====== FRAGMENTO DEL TEXTO ======
Apelando a la vieja práctica de hacer política con hechos consumados, el director general de la Universidad del Trabajo del Uruguay (UTU), Juan Pereyra, mandó suspender las clases, el sábado 13, a los 500 estudiantes de la actual Escuela Técnica de Malvín Norte para evitar que el colectivo de ex presos adolescentes pudiera entrar a las instalaciones donde estuvieron arbitrariamente privados de su libertad, como los «políticos» más jóvenes del Uruguay del terrorismo de Estado.
Por unanimidad, la Comisión Nacional Honoraria de Sitios de Memoria, en su reunión plenaria del martes 17, pidió al Consejo Directivo Central (Codicen) de la Administración Nacional de Educación Pública (ANEP) que interviniera para destrabar esta situación, ya que la propia comisión, en tanto órgano colegiado –integrado por la ANEP, por medio de su secretaria administrativa, Isabel Solís–, no ha logrado que el director, de raigambre colorada, acate la ley 19.641,1 que regula el tema, aun cuando no tiene potestad para oponerse.
Aunque la resolución para señalizar ese sitio de memoria está tomada desde el 7 de junio de 2023 y sorteó todos los mecanismos previstos por la normativa (incluyendo una comunicación firmada por la exdirectora de la ANEP Virginia Cáceres2 y el entonces presidente del Codicen, Robert Silva, fechada en agosto del año pasado), Pereyra salió a la prensa a manifestar sus «dudas» una vez que el colectivo Memorias de Malvín Norte convocó a la actividad del sábado. Incluso hizo oídos sordos ante las gestiones de la propia directora de la Institución Nacional de Derechos Humanos, Jimena Fernández, quien, según pudo saber Brecha, lo llamó por teléfono el miércoles 10 para allanar el camino del monolito.
======
# EL PROBLEMA
Según la nota sobre la Escuela Técnica de Malvín Norte, ¿a cuántos estudiantes se les suspendieron las clases el sábado 13?
====== INFORMACIÓN PROPORCIONADA ======
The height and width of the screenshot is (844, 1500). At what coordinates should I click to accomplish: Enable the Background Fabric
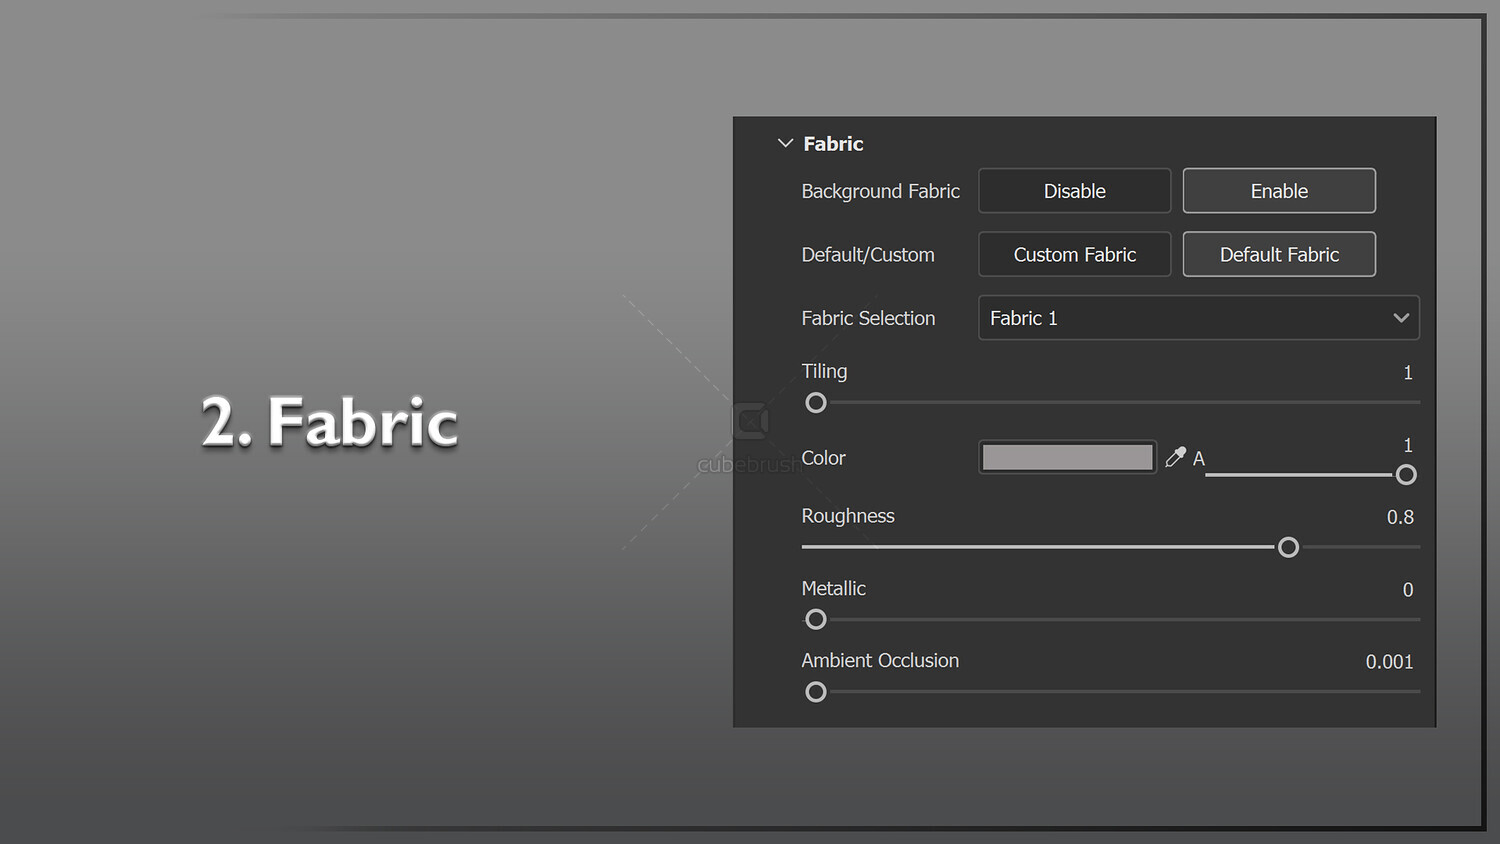(x=1278, y=191)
======
# RESPUESTA FINAL
A 500 estudiantes.